I rehearsed what I would say. I promised I’d be brave. I promised I’d tell no one if she asked. I promised I would listen. Sometimes I fell asleep mid-prayer, rosary tucked in my palm like a small anchor. Morning came, and the room was only a room. No radiance in the corner, no rustle of holy garments, no fragrance lingering in the air. It would be easy to call that silence a disappointment.
But something else was happening.
Waiting taught me to notice. I started to hear the room itself: the hush between radiator clicks, the barely-there flutter of the curtain, the difference between fear and intuition. I learned what my body did when truth walked in—and what it did when a lie passed by. The silence didn’t abandon me; it trained me.
Years later, in the early 70s, I began serious study of mediumship. I wasn’t sure whether spirits had been with me all along, or whether I had finally caught up with them. In circles and classes, the quiet signal I learned as a child returned—stronger, clearer, more nuanced. By the 80s, my relationship with my Spirit Guides felt familiar, like recognizing a face you’ve been sketching from memory for years. There was no drama to it, no burst of trumpets, just a steady presence that made the air breathable again.

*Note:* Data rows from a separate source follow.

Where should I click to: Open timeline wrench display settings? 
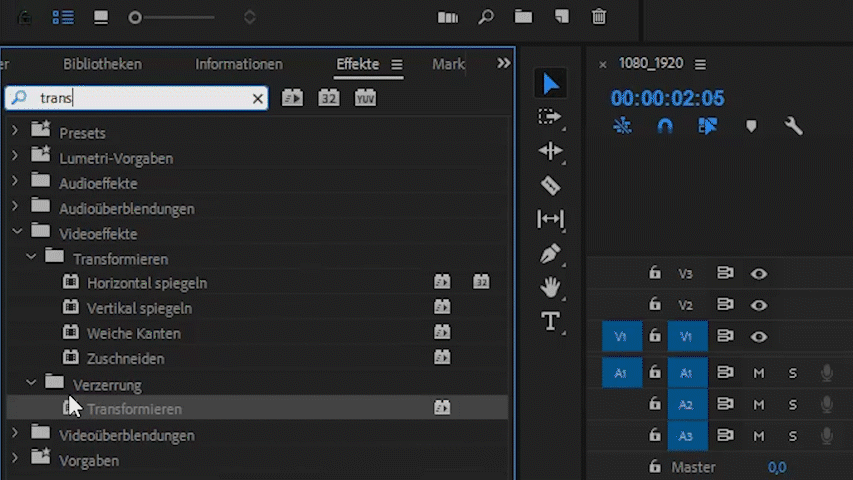pyautogui.click(x=794, y=126)
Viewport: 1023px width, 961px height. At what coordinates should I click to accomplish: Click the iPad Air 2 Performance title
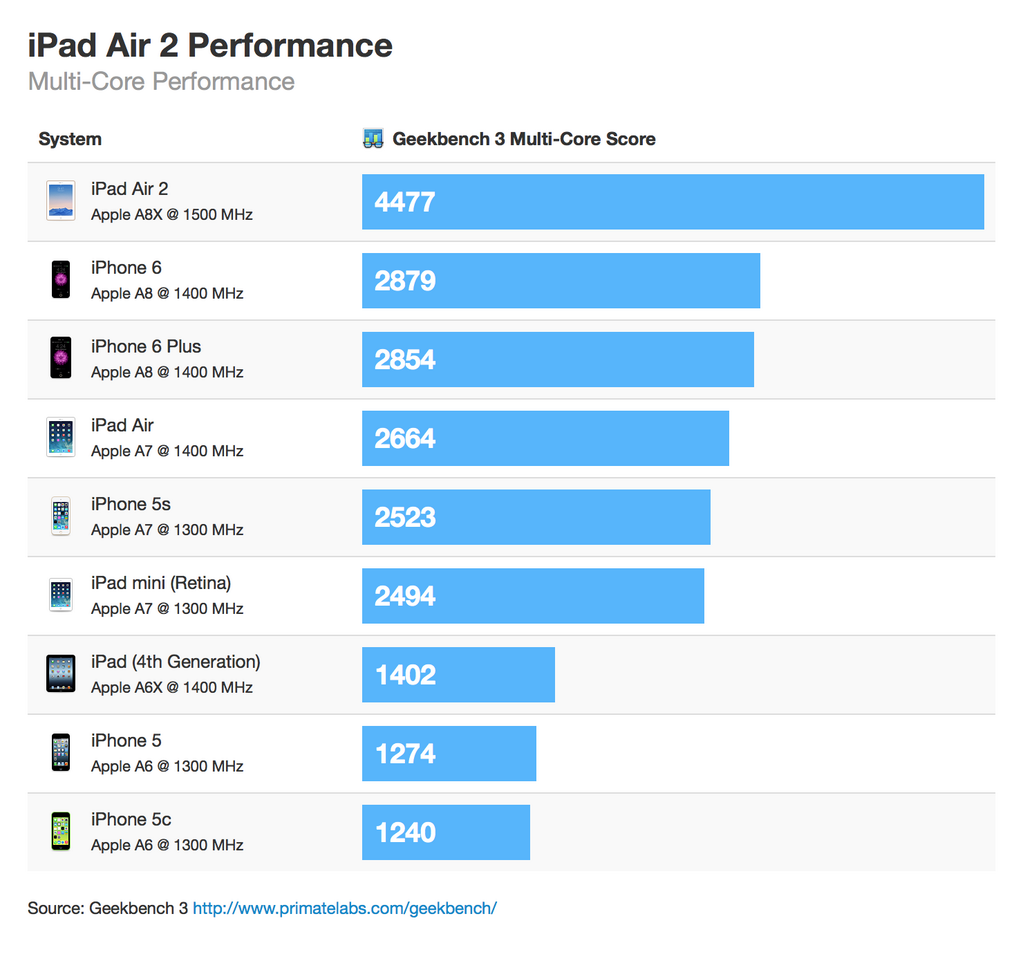(210, 45)
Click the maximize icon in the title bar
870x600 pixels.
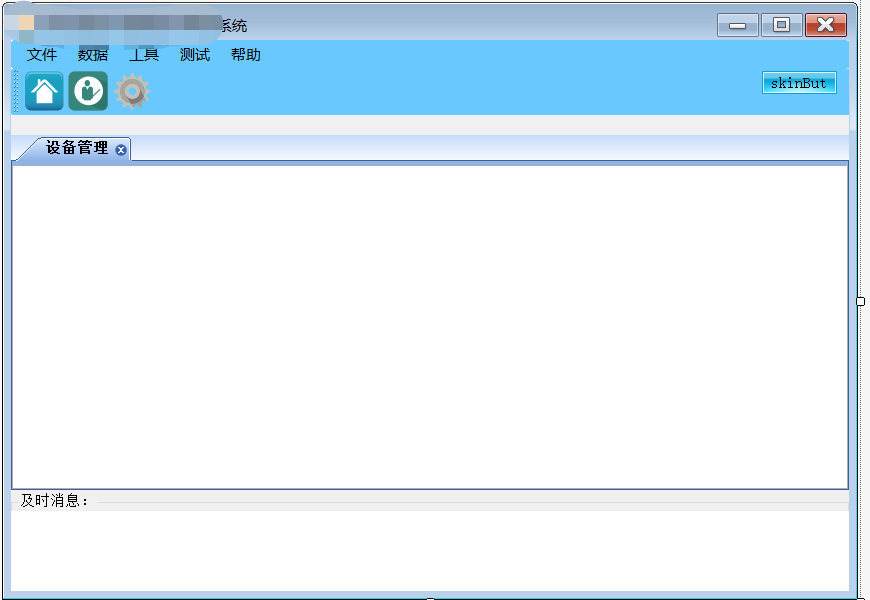tap(781, 24)
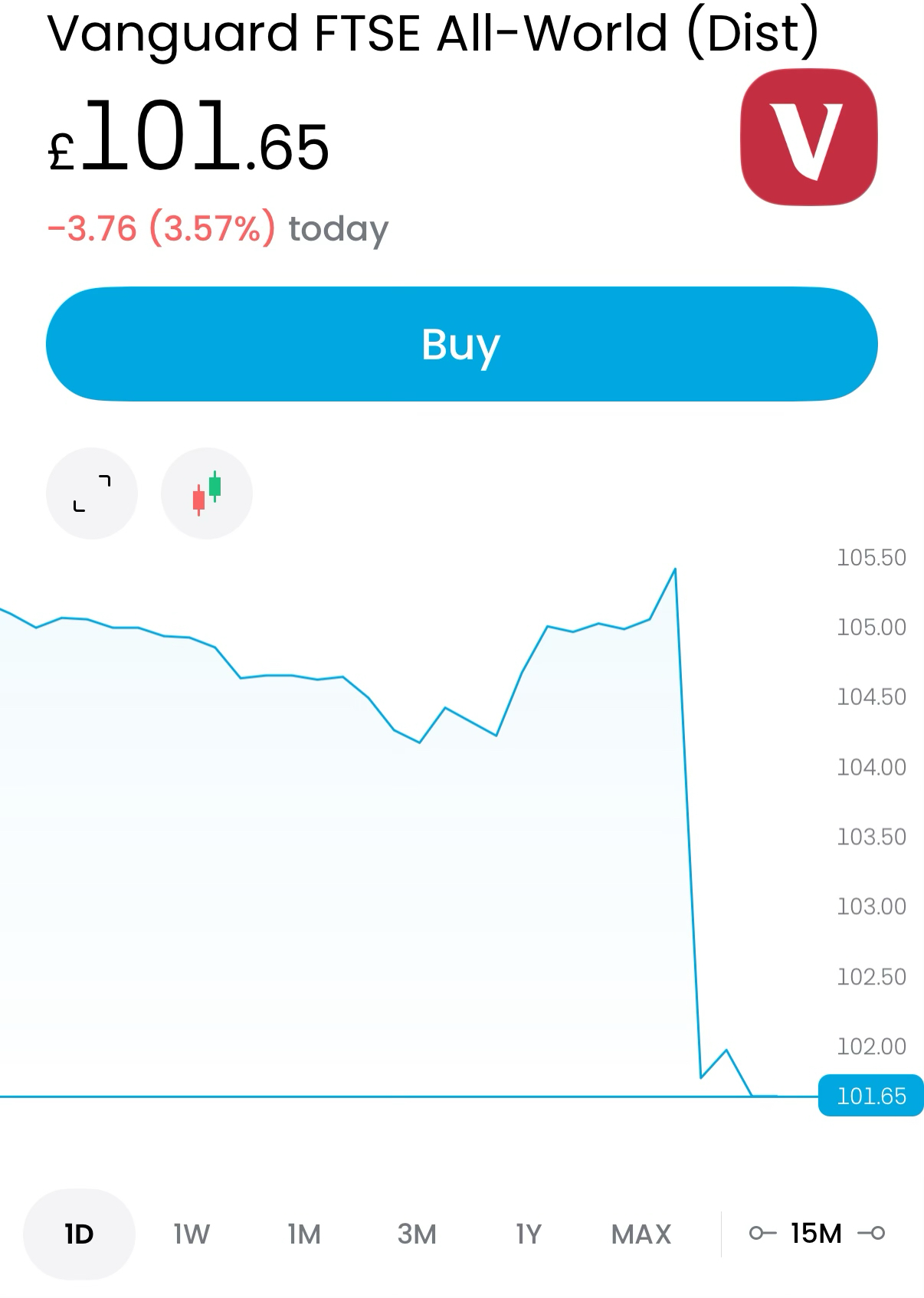This screenshot has width=924, height=1298.
Task: Tap the chart's peak before the drop
Action: (x=674, y=569)
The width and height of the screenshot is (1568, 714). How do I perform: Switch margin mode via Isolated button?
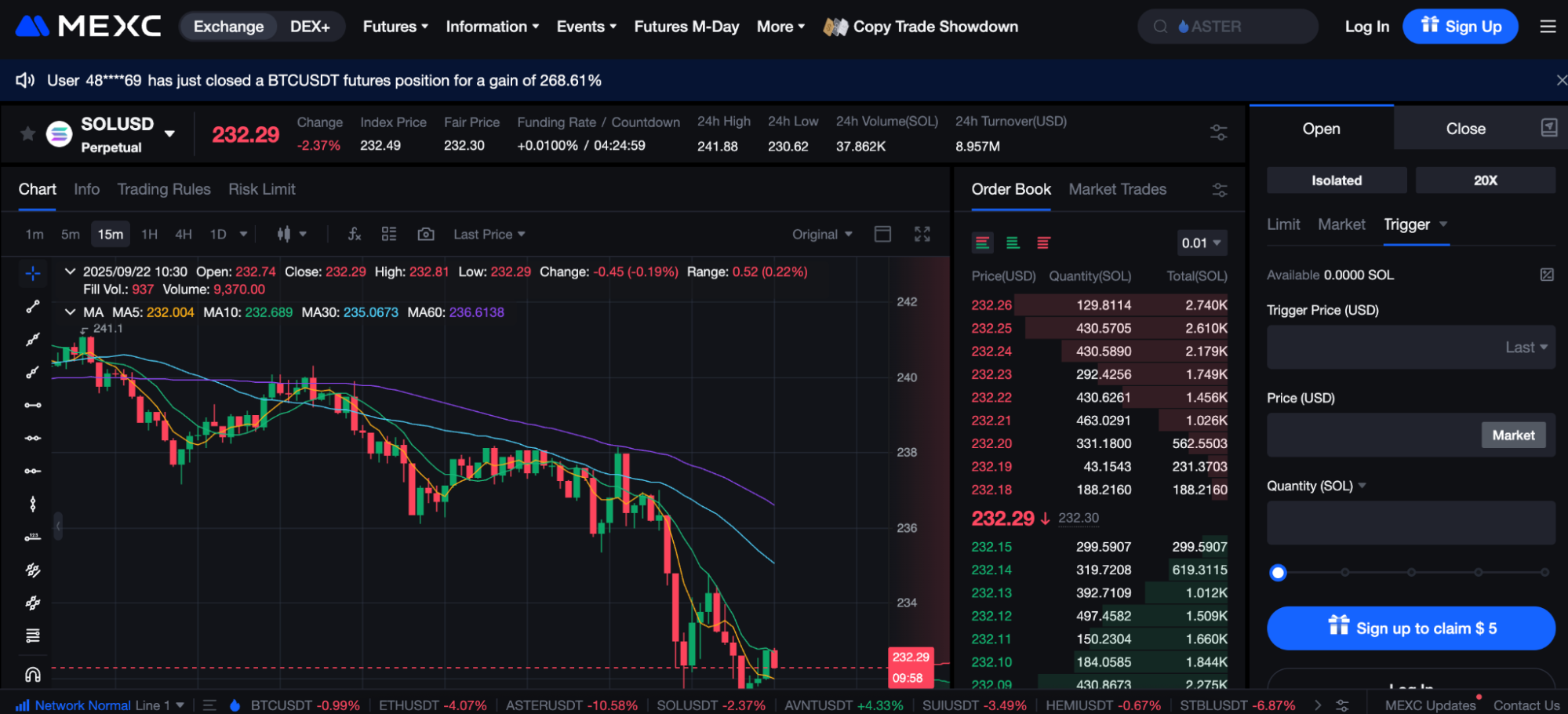pyautogui.click(x=1336, y=180)
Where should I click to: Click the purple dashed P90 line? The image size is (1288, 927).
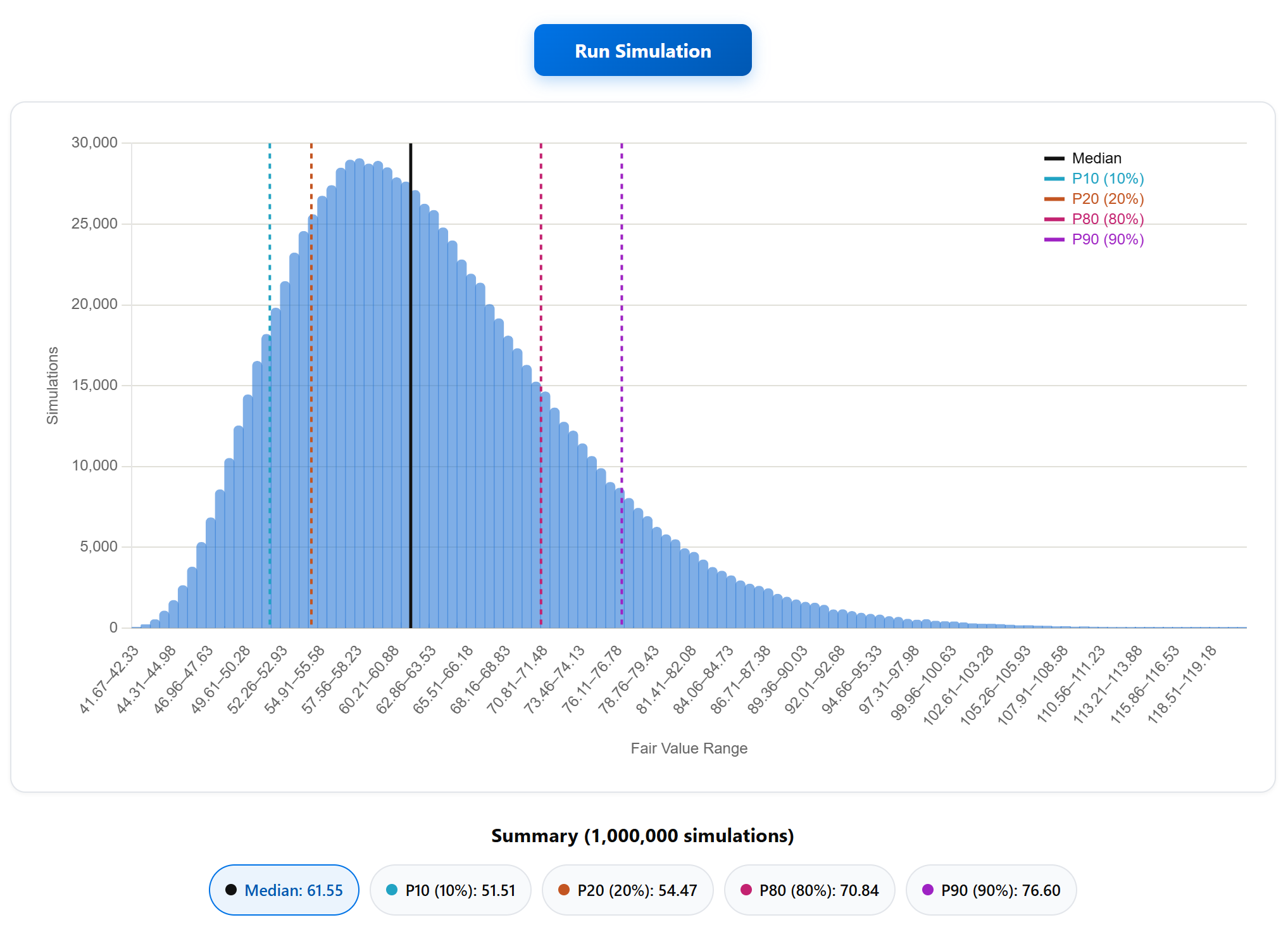(622, 385)
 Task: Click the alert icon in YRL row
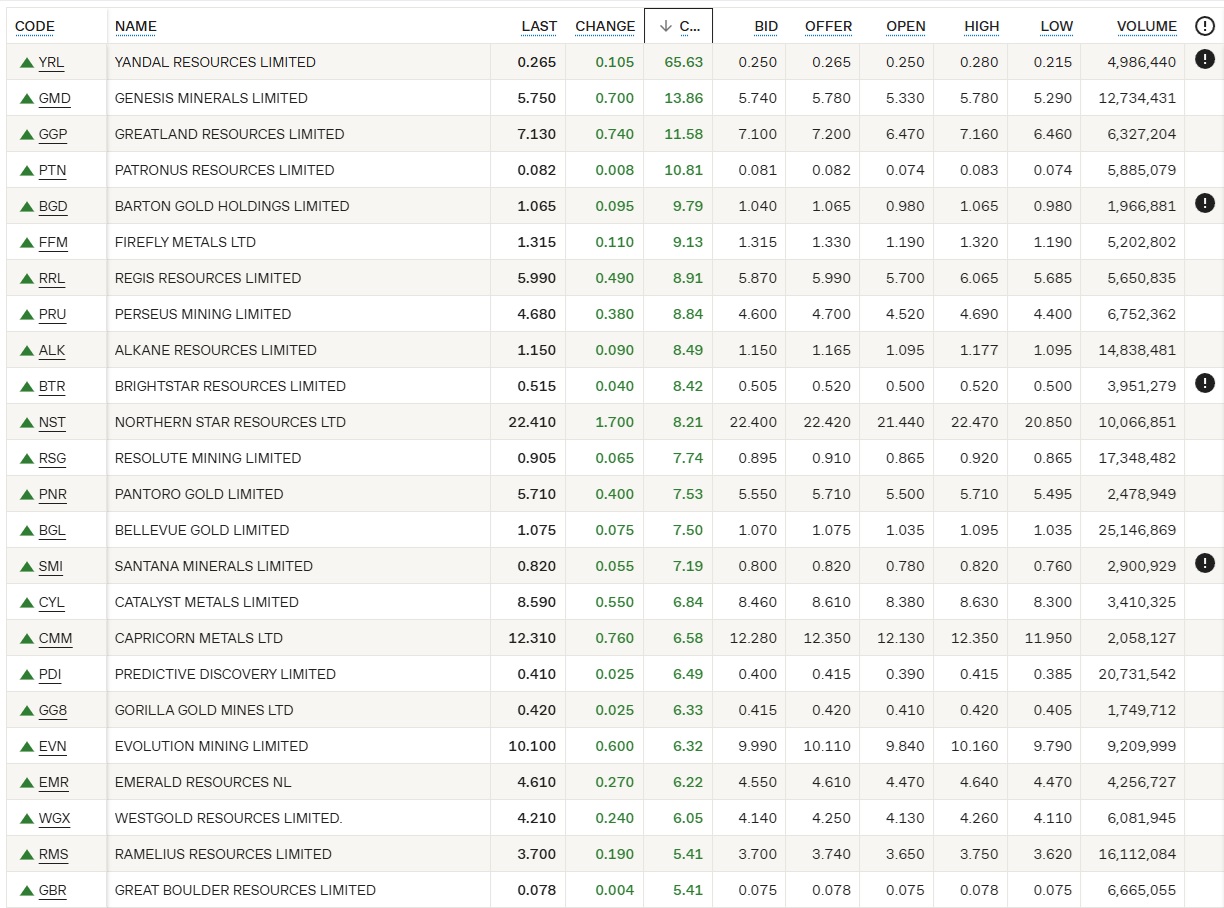pyautogui.click(x=1204, y=60)
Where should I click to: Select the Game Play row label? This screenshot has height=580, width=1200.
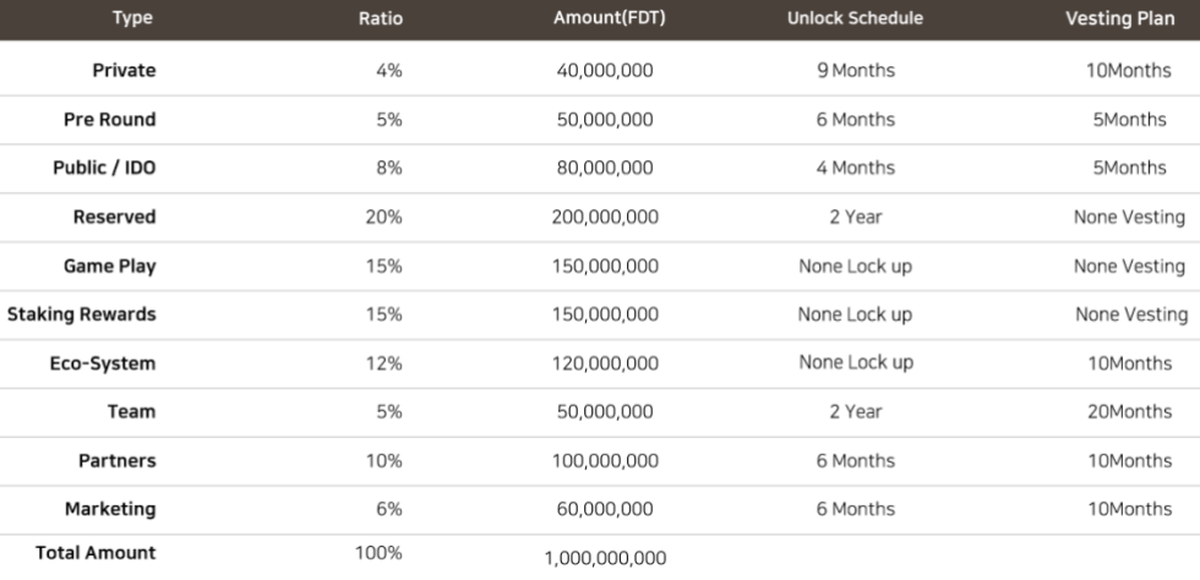pos(110,266)
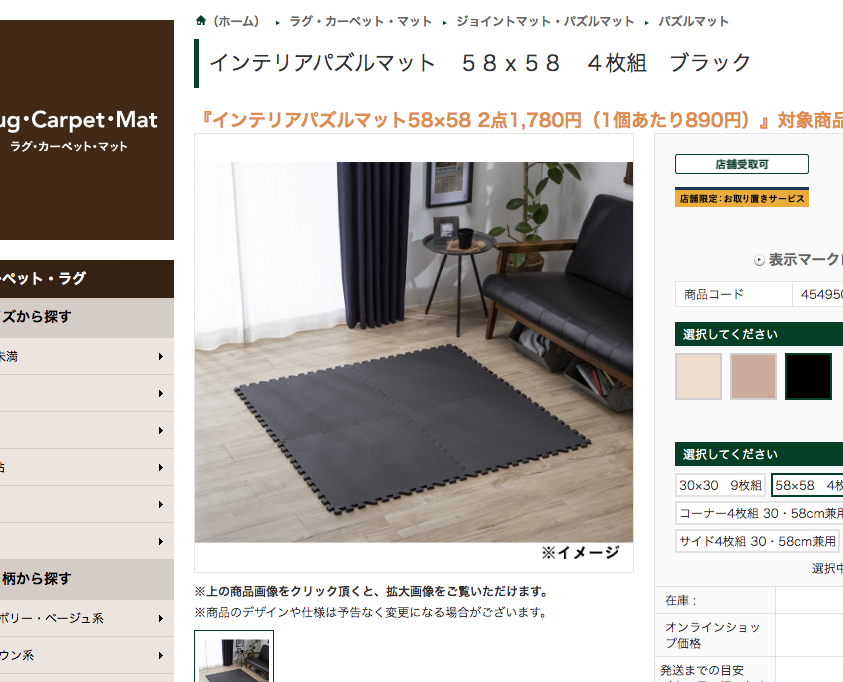Open the 表示マーク info icon
Viewport: 843px width, 682px height.
pyautogui.click(x=759, y=261)
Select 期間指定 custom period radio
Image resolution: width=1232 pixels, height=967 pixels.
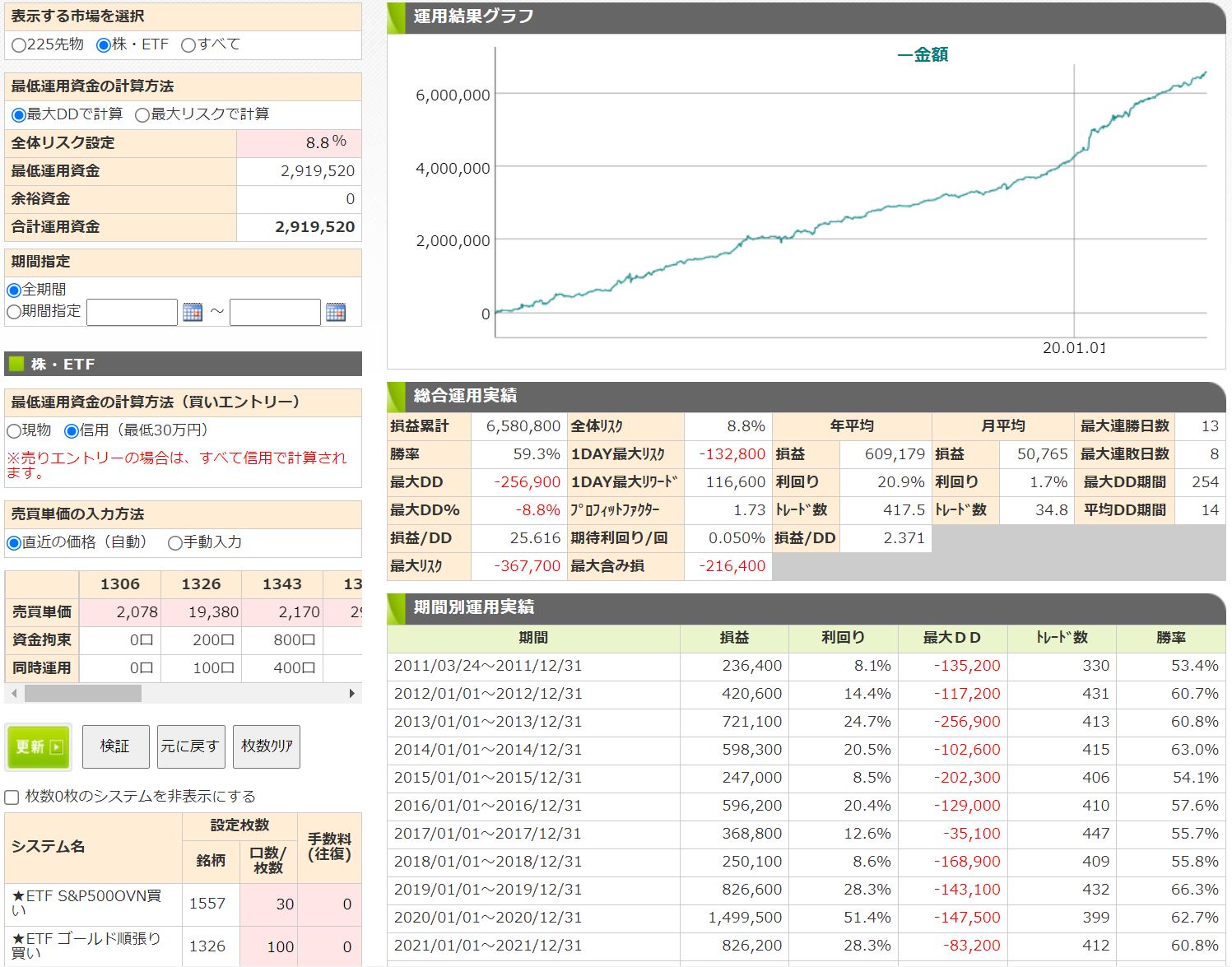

Looking back, I see that night—those many nights—as a hinge. I went to sleep hoping for a visitation that would end my uncertainty. What I received was a vocation: to listen. To look at the world and ask it to reveal itself gently. To trust the guidance that comes without spectacle. Mary never stood at the foot of my bed, and yet Mary’s lesson arrived: not every miracle must be seen to be real, and not every rescue is a door flying open. Sometimes it’s an inner hand reaching for yours.
I think of that often when people ask how to begin a spiritual life. They want the bright certainty, the unmissable sign. I understand. But the beginning is often quieter than that. It’s the small promise you make at the edge of your own breath: I will be here. I will listen. I will not abandon myself. And then you keep that promise when the room is ordinary and the sky is gray and no one is watching.
If you, too, have waited for a sign that never arrived, consider this: perhaps your waiting has been teaching you to hear the subtle. Perhaps the silence has been strengthening your inner compass. Perhaps the mercy you wanted from the outside has been growing on the inside, one listening breath at a time.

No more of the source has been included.